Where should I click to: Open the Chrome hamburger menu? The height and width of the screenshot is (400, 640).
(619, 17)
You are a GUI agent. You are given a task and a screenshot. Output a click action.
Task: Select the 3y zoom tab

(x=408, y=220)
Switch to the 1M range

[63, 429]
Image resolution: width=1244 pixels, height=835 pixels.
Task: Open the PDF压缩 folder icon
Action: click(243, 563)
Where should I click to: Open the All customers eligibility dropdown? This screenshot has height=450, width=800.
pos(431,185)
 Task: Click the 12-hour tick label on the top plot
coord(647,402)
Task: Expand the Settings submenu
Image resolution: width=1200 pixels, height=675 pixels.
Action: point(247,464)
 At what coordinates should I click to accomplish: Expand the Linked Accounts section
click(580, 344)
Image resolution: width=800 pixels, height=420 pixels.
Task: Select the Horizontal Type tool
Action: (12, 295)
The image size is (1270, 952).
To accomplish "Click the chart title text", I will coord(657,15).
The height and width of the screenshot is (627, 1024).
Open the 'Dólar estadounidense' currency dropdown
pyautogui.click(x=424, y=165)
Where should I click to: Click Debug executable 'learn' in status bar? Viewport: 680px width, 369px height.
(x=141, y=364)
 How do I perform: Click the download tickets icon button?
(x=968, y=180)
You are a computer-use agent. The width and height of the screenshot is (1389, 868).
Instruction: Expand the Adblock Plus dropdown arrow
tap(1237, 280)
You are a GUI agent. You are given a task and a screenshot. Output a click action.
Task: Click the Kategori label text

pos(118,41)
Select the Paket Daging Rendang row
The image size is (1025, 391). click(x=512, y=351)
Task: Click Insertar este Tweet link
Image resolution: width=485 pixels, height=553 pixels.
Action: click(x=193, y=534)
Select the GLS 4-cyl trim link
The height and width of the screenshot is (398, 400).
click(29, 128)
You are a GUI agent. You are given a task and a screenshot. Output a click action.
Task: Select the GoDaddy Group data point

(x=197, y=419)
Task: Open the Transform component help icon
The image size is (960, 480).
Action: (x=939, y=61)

[EXERCISE REQUIREMENTS]
From the very first line of the records down to the line with "You are a computer-use", please write out each line exactly, including both ends and no other lines.

[REPLY]
Where should I click to: Open the Chrome hamburger menu? The height and width of the screenshot is (400, 640).
(619, 17)
You are a GUI agent. You are given a task and a screenshot. Output a click action.
Task: Select the 3y zoom tab

(x=408, y=220)
Switch to the 1M range

[63, 429]
Image resolution: width=1244 pixels, height=835 pixels.
Task: Open the PDF压缩 folder icon
Action: click(243, 563)
Where should I click to: Open the All customers eligibility dropdown? This screenshot has height=450, width=800.
pos(431,185)
 Task: Click the 12-hour tick label on the top plot
coord(647,402)
Task: Expand the Settings submenu
Image resolution: width=1200 pixels, height=675 pixels.
Action: point(247,464)
 At what coordinates should I click to accomplish: Expand the Linked Accounts section
click(580, 344)
Image resolution: width=800 pixels, height=420 pixels.
Task: Select the Horizontal Type tool
Action: (12, 295)
The image size is (1270, 952).
To accomplish "Click the chart title text", I will coord(657,15).
The height and width of the screenshot is (627, 1024).
Open the 'Dólar estadounidense' currency dropdown
pyautogui.click(x=424, y=165)
Where should I click to: Click Debug executable 'learn' in status bar? Viewport: 680px width, 369px height.
(x=141, y=364)
 How do I perform: Click the download tickets icon button?
(x=968, y=180)
You are a computer-use agent. The width and height of the screenshot is (1389, 868).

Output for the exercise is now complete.